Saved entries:
_ _ _ _ _

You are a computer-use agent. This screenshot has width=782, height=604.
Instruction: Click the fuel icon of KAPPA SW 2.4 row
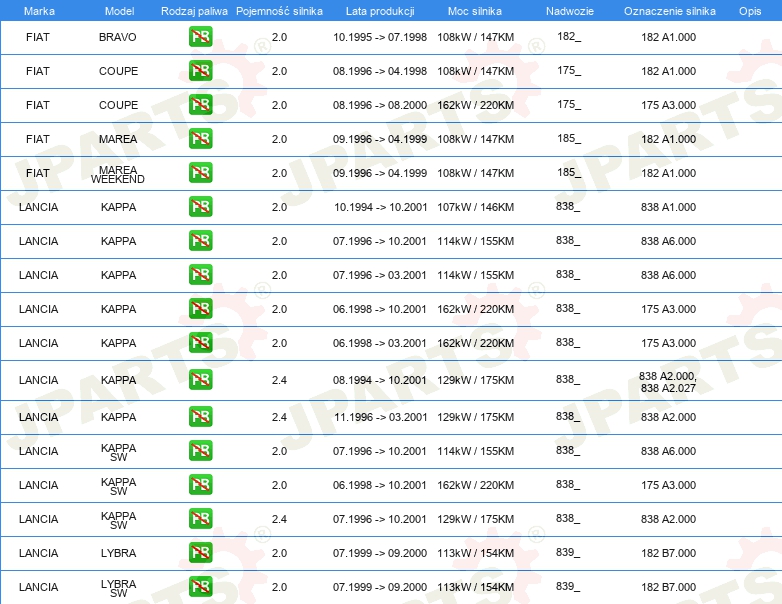[200, 519]
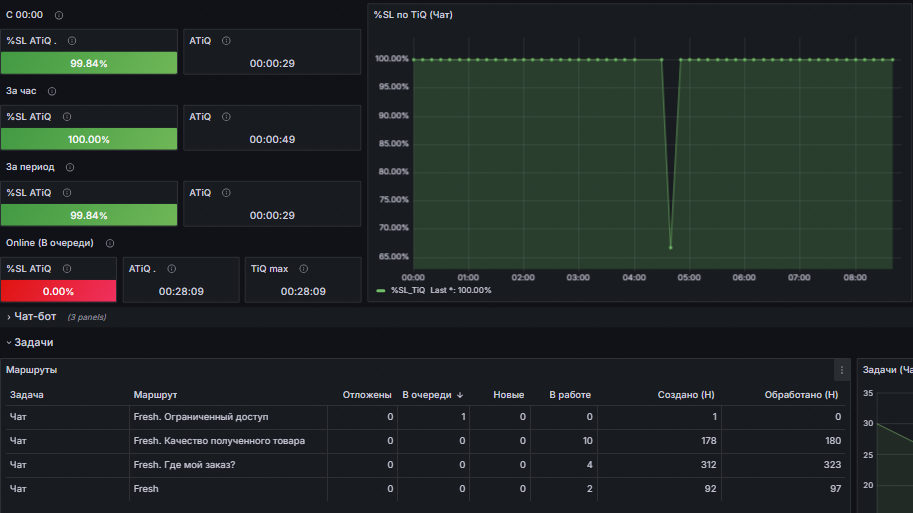The width and height of the screenshot is (913, 513).
Task: Click info icon beside 'За час' label
Action: point(52,91)
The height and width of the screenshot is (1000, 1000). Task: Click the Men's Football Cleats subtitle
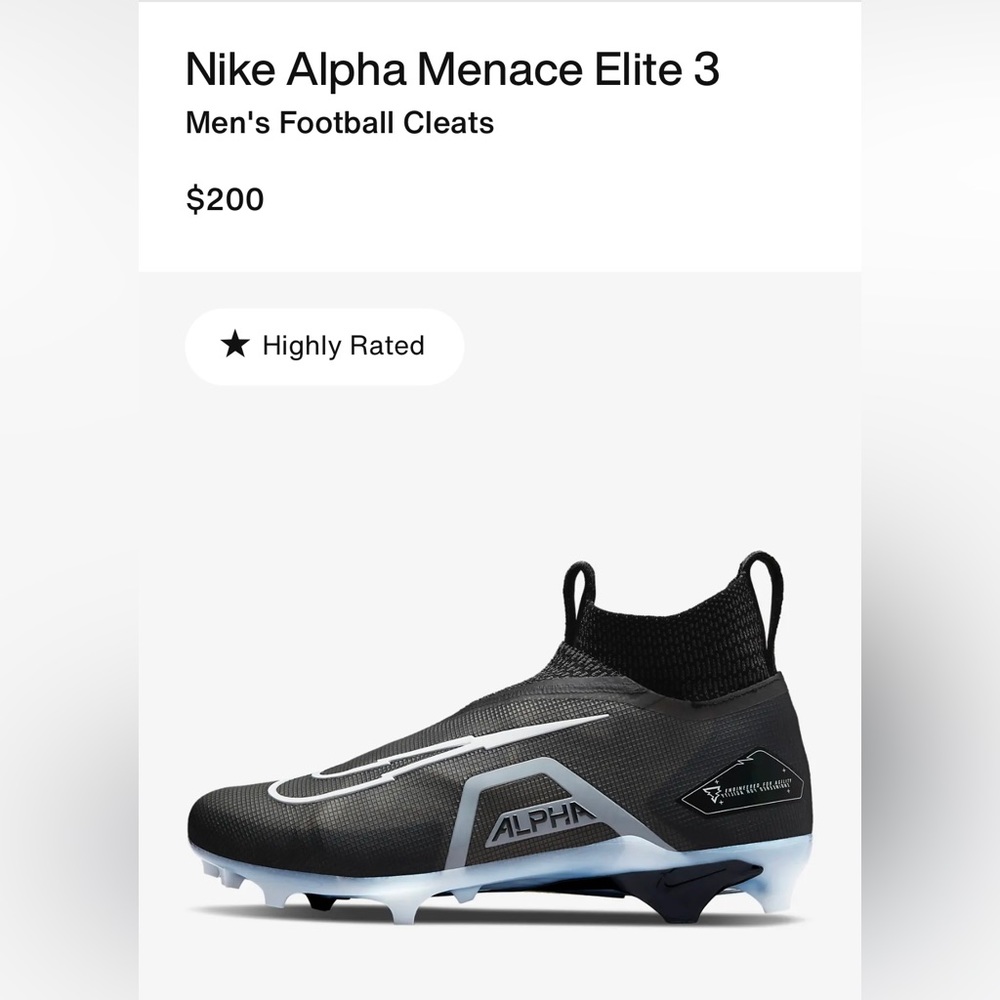(337, 124)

_ _ _ _ _

#### What you are asked to do
Transcribe every entry above exactly as it stands, but skip the images.

#### Answer to this problem
You are a computer-use agent. This screenshot has width=782, height=604.
Instruction: Click the fuel icon of KAPPA SW 2.4 row
[200, 519]
The width and height of the screenshot is (913, 513).
Task: Click info icon beside 'За час' label
Action: point(52,91)
The height and width of the screenshot is (1000, 1000). Task: Click the Men's Football Cleats subtitle
(337, 124)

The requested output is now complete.